I skipped the molester-mobile, and instead chose Dangerously Delicious Pies, completely at random. This Baltimore-based eatery rewarded me with a menu that perfectly matched my (previously unarticulated) craving: slices of sweet or savory pies for $7.50 each, with options like sausage-fennel-tomatoes or spicy cilantro chicken on the savory side, and key lime for dessert.
I opted for the S.M.O.G. — steak, mushrooms, onions and gruyere — which I (making sure everyone understood me to be the virgin I was) ordered by stating each letter: “I’d like the S-M-O-G.”
From inside the truck, I heard someone say, “Another smog? I’m on it!”
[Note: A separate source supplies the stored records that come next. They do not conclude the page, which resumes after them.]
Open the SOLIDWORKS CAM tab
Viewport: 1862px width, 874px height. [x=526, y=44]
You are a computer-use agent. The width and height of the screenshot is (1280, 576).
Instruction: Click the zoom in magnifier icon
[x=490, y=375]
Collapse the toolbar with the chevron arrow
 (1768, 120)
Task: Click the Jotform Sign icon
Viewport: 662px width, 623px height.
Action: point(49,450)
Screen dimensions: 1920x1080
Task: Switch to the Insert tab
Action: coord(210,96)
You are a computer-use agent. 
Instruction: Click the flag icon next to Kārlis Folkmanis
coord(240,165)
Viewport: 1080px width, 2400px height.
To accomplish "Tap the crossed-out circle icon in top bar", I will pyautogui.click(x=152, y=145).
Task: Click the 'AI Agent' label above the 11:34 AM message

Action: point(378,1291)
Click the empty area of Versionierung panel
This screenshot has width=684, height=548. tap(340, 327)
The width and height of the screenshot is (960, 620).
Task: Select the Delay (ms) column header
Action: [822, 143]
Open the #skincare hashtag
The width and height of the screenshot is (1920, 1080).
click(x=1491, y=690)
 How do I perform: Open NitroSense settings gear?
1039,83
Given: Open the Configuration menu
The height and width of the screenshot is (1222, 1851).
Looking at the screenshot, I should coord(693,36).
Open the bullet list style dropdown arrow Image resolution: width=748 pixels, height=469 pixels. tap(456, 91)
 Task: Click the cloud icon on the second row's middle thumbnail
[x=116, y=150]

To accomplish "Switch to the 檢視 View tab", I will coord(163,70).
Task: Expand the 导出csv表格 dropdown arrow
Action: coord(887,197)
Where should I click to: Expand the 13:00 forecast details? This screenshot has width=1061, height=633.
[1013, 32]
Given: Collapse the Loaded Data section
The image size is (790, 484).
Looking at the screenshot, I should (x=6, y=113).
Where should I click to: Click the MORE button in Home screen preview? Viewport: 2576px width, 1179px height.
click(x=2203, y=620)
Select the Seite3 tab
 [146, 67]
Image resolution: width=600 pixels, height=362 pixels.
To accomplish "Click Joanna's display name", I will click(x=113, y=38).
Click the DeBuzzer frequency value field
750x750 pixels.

Damn. Kind of like how I named my fake Cabbage Patch Kid, “Jillian,” thinking it sounded exotic enough that people might be fooled into thinking it was the real deal, because who would name a doll that, if not a factory (prepared to give you street cred by providing a bonafide, factory-produced doll birth certificate)?(Apparently I haven’t gotten any slicker with age.
When my SMOG was handed to me, it filled every nook of the triangle-shaped container. Although it was a gorgeous day and there were plenty of open benches in the Square, I rushed back to my office so I could eat it without the risk of a bird shitting on it. Wise.
The verdict? Excellent. (A blend of spices would’ve made it a bit more interesting, perhaps, but as-is, the flavors all worked together so well that it was solid in its simplicity. I guess if I want spices, I’ll have to try the sausage or cilantro chicken next time – a challenge I’m definitely up for!)
Tonight I was telling Alan about my lunchtime exploration, and whenever he mentioned my lunch, he kept referencing pizza, and I would gently correct him. Finally, near the end of our call, as I mentioned that I needed to cook dinner, he said something like, “Oh, that pizza didn’t fill you up at lunch?”
And with some passion completely out of scale for the topic, I replied, “For the last time. It wasn’t a goddamned pizza! It was a pie! a pie!”
“Like a pizza pie, right?” he pressed. And because I was too tired to realize he was now just trying to get a rise out of me, I responded. “No! It was an actual pie. A savory pie with a crust. Like a shepherd’s pie.”
“Oh, so you mean it didn’t have a bottom crust?” Alan continued, with the same pleasure Henry VIII probably derived from bear baiting.
I finally wised up. But I’ve filed this away and begun plotting my revenge. When Alan gets back to the U.S. and decides he wants to try one of these tasty pies, I think I’ll bring him a slice of pizza instead. And I’ll name it Jillian and see if he can tell the difference.
The pie sounds awesome (though I’d have gone Indian), but I’m sorry to say, Jillian kinda sucked. I remember the stunned silence in the car when mom (and you?) came out with her. Mom was no doubt fuming (“I paid $xx for this??”) and you were trying to stoically face yet another Christmas gift gone sour.
I had the same Cabbage Patch Doll experience – got the fake (aka homemade) instead of the real one. I still don’t think it was awesome. Didn’t our parents realize that we were smart enough to know the difference?
I think my parents thought that as long as my doll had a belly button, it would be close enough.